Men are very much alike all the world over! This great dagoba was put up by one of the Cingalese kings, Dutugemunu, to celebrate his great victory over the Tamils, just as Rameses ii. put up the inimitable temple of Abu Simbel to celebrate his victory over the Syrians. Before Dutugemunu came to the throne the Tamils had usurped all power and made one of their own men, called Elala, king, and the young prince, exiled from his capital city, met them in battle outside the walls. He fought with great bravery, and in the end the issue of the day was decided by a single combat between him and Elala, both mounted on huge elephants. That must have been a fight indeed!

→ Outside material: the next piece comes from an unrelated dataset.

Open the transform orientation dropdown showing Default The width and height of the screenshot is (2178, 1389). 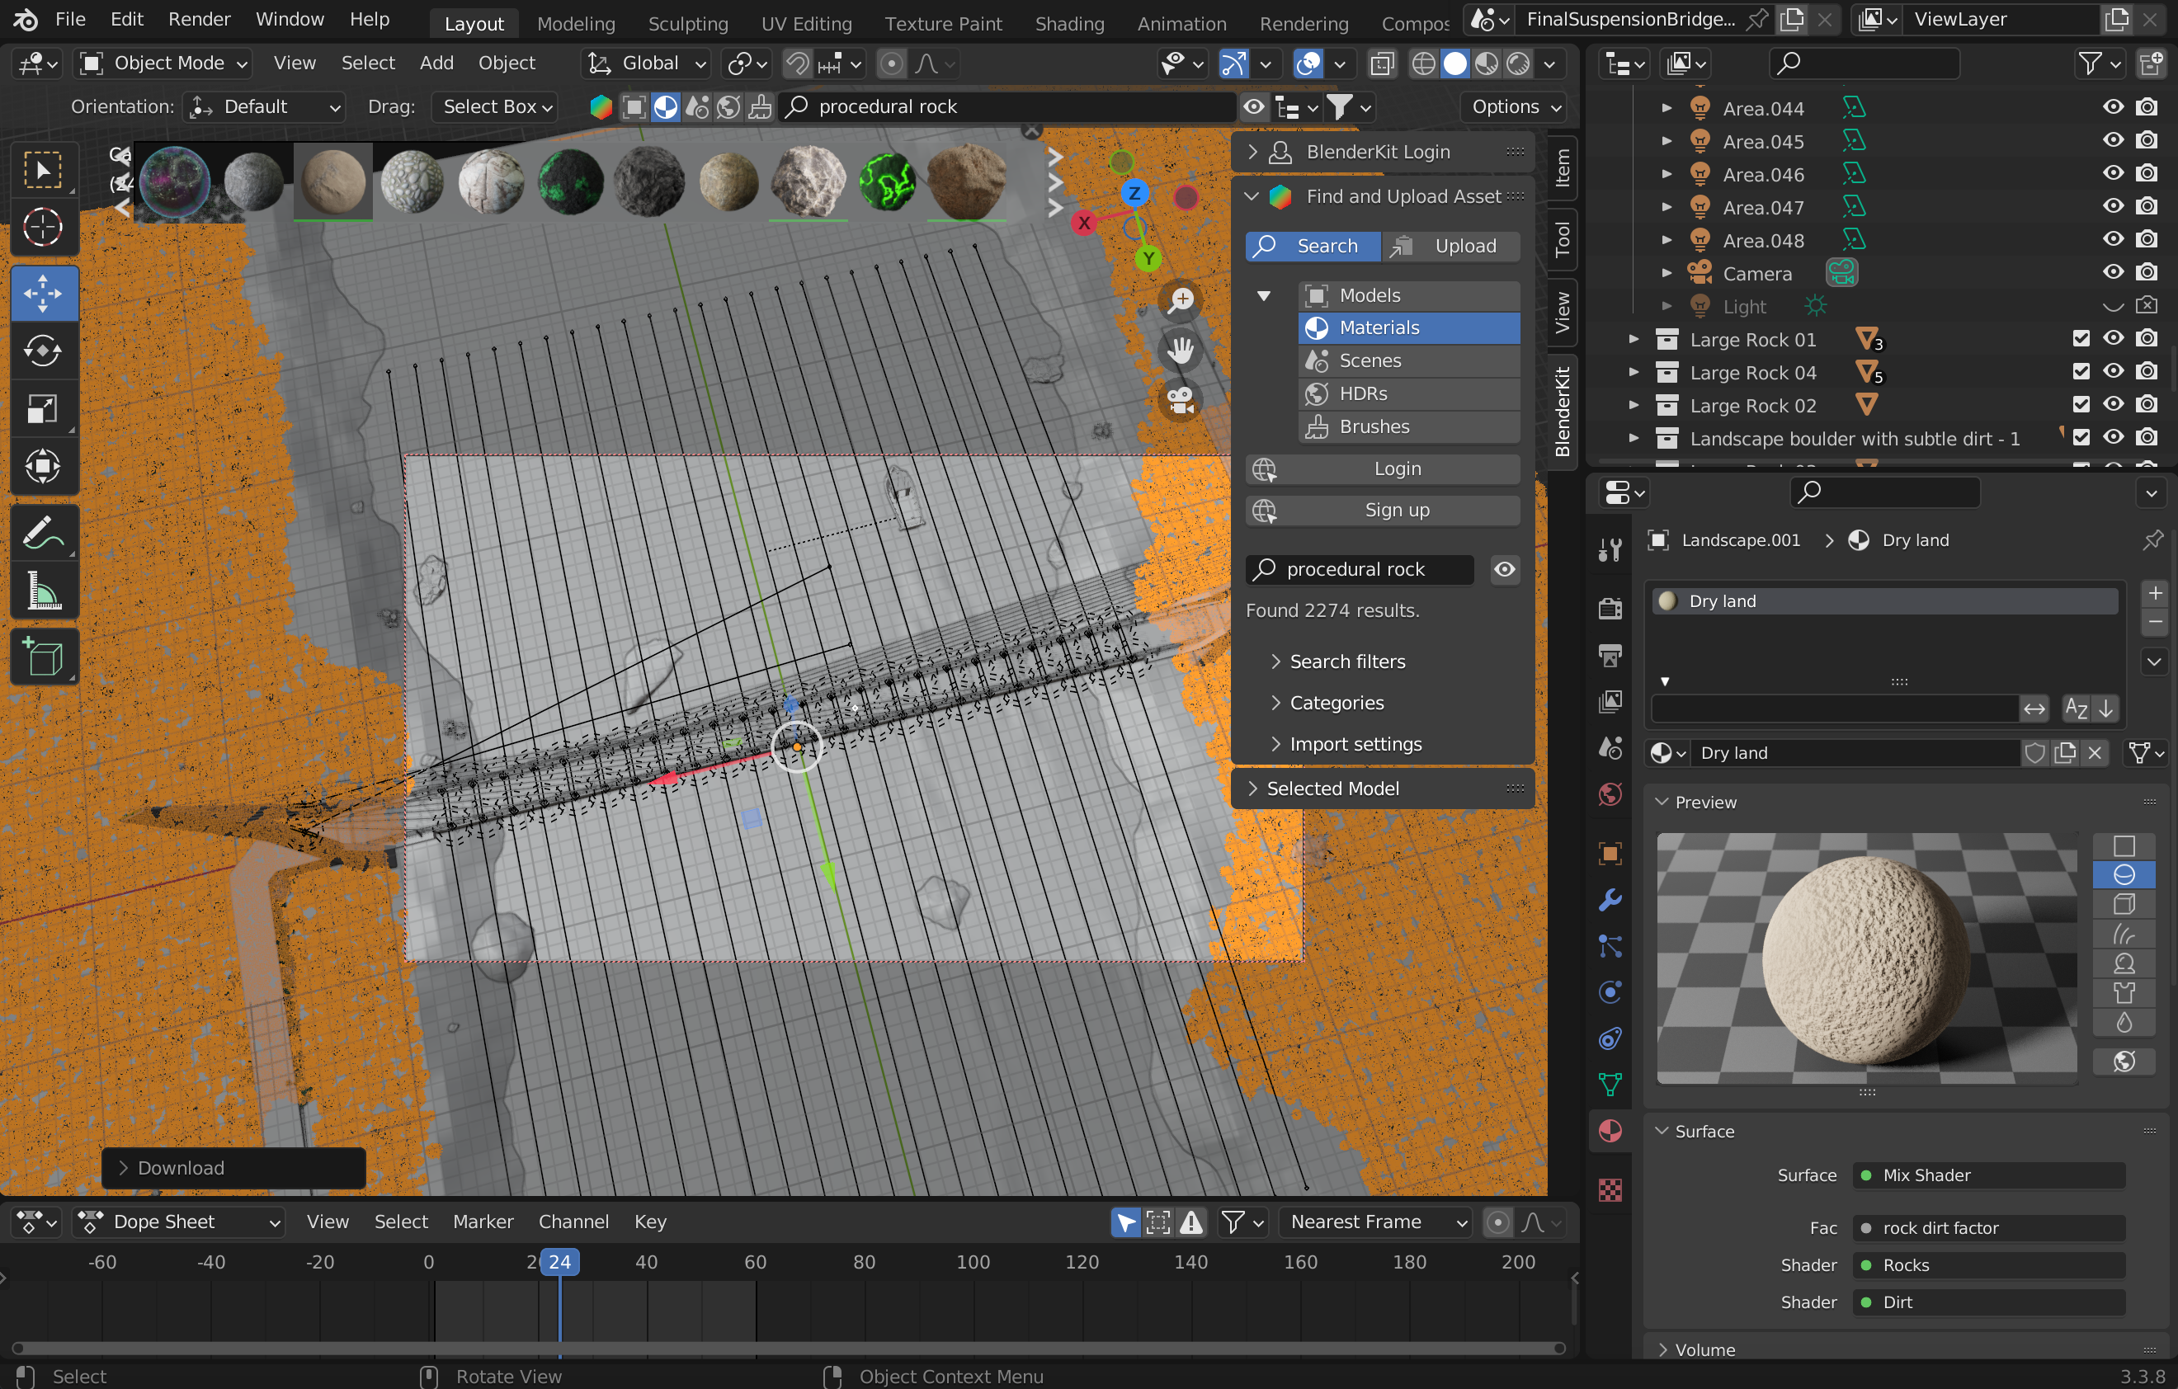[x=264, y=106]
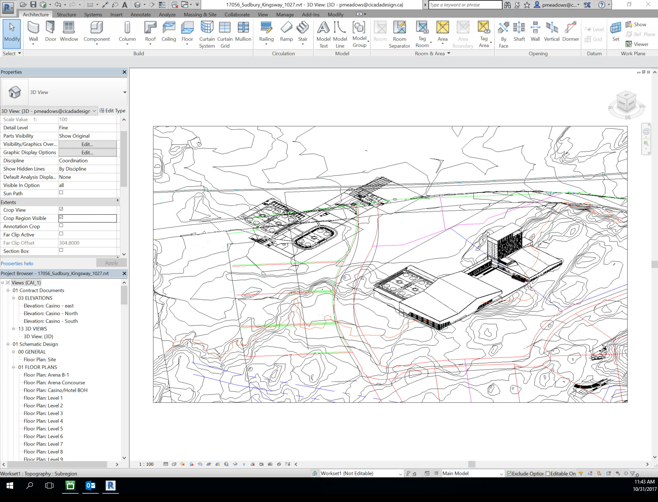658x502 pixels.
Task: Open the Massing & Site tab
Action: tap(200, 14)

Dutugemunu killed Elala and regained the throne of his fathers, but he must have been a singularly enlightened prince for his age, for he not only buried his fallen foe with great honour but he gave orders that henceforth all music should cease when bands were marching past his tomb, and that royalties were to alight from their horses or palanquins and walk past on foot to do honour to the mighty dead. Even in the nineteenth century one of the princes from Kandy, who was flying from capture, obeyed the order and would not allow himself to be carried past the spot! So the memory of Elala and the great fight he made were kept alive as Dutugemunu had intended they should be.
On this very slab where we are now sitting it is said that Dutugemunu died. If not the actual stone, it is probably the spot. It was about 140 b. c., and when he knew he was dying he gave orders that he should be carried out here, that his fast failing eyes might look their last on the greatest monument of his reign. In the midst of his great city, with its fine buildings and the great tanks he had caused to be made to give the people water, he thought most of all of Ruanveli, partly because of the sacred relic enclosed, but partly also because he had done a wonderful thing in paying for all the labour that was used in its building, instead of forcing his subjects to work for nothing, as was the custom in his time.